At the Jenner Institute at the University of Oxford, director Adrian Hill’s prime-boost regimens “using simian adenoviral vectors [as the priming agent] and MVA expressing the clinically relevant Plasmodium falciparum ME.TRAP antigen have shown outstanding protective efficacy in mouse models.” Recently, Professor Hill observed similar immunogenicity in non-human primates. These results in monkeys are an indication of the potential of this vaccine approach.

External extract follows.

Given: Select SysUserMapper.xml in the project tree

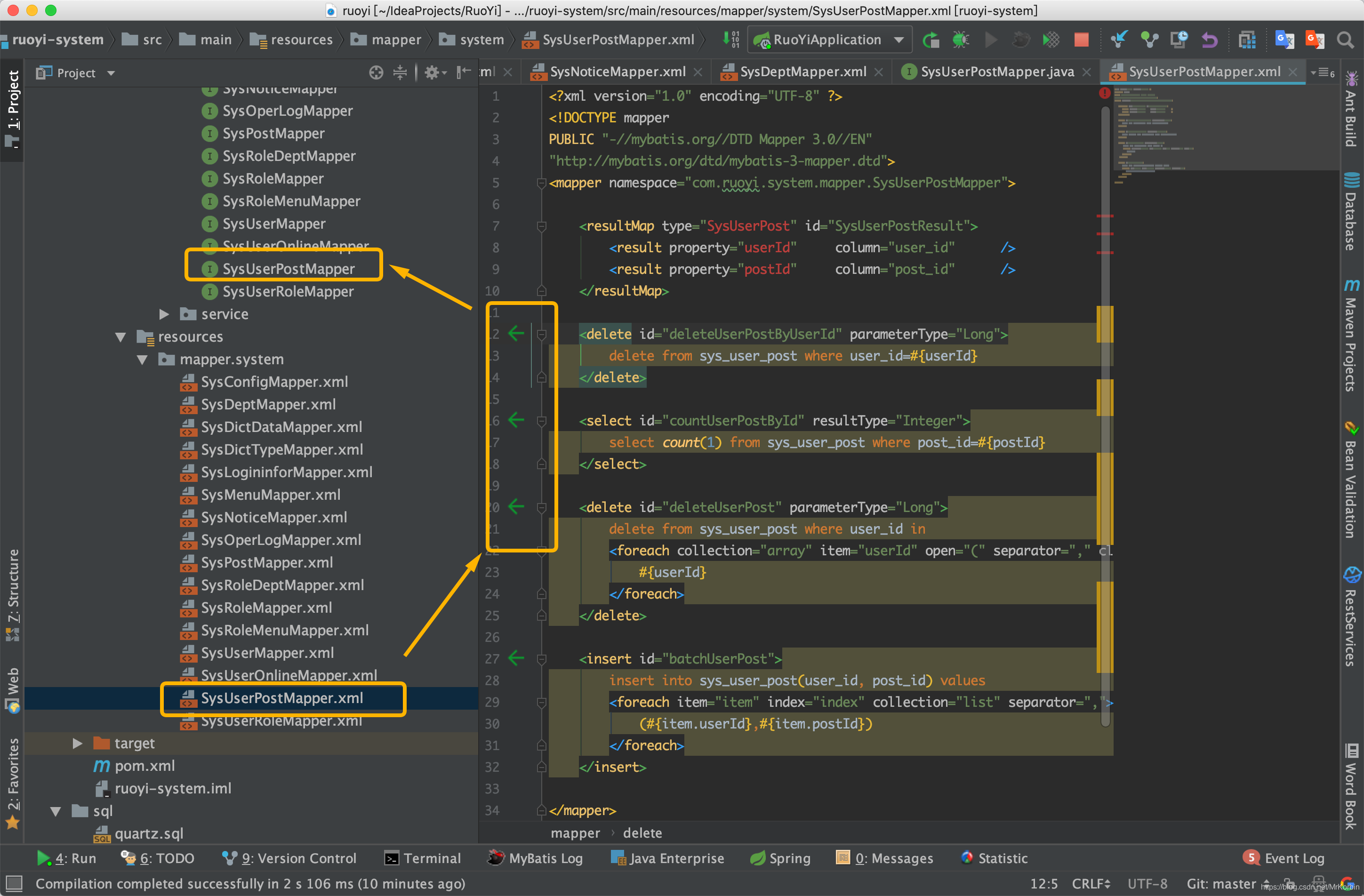Looking at the screenshot, I should (267, 653).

Another prime-boost project that malaria vaccine experts are keeping an eye on is a collaboration between GlaxoSmithKline Biologicals and Crucell that will test Crucell’s Ad35 as the prime along with the RTS,S vaccine as the boost, testing an Ad35.CS prime/RTS,S-AS01 boost regimen in the clinic. The regimen is based on a non-human primate study published in 2007 in which an Ad35.CS prime, followed by two doses of RTS,S, generated equivalent antibody to RTS,S alone, but much higher CD4+ T cell responses than RTS,S alone or with other combinations of the two vaccines.

On Friday, November 5, 2010, researchers at the 59th annual meeting of the American Society of Tropical Medicine and Hygiene in Atlanta will present data on promising prime-boost strategies at a symposium sponsored by MVI. Beyond the scientific challenges, these scientists will outline the development and policy challenges that can be anticipated in implementing these more complex, multi-component vaccines in resource-limited settings. This symposium will focus on an array of prime-boost strategies that are yielding promising preclinical and clinical efficacy data, as well as the development and policy challenges that can be anticipated in implementing these more complex, multi-component vaccines.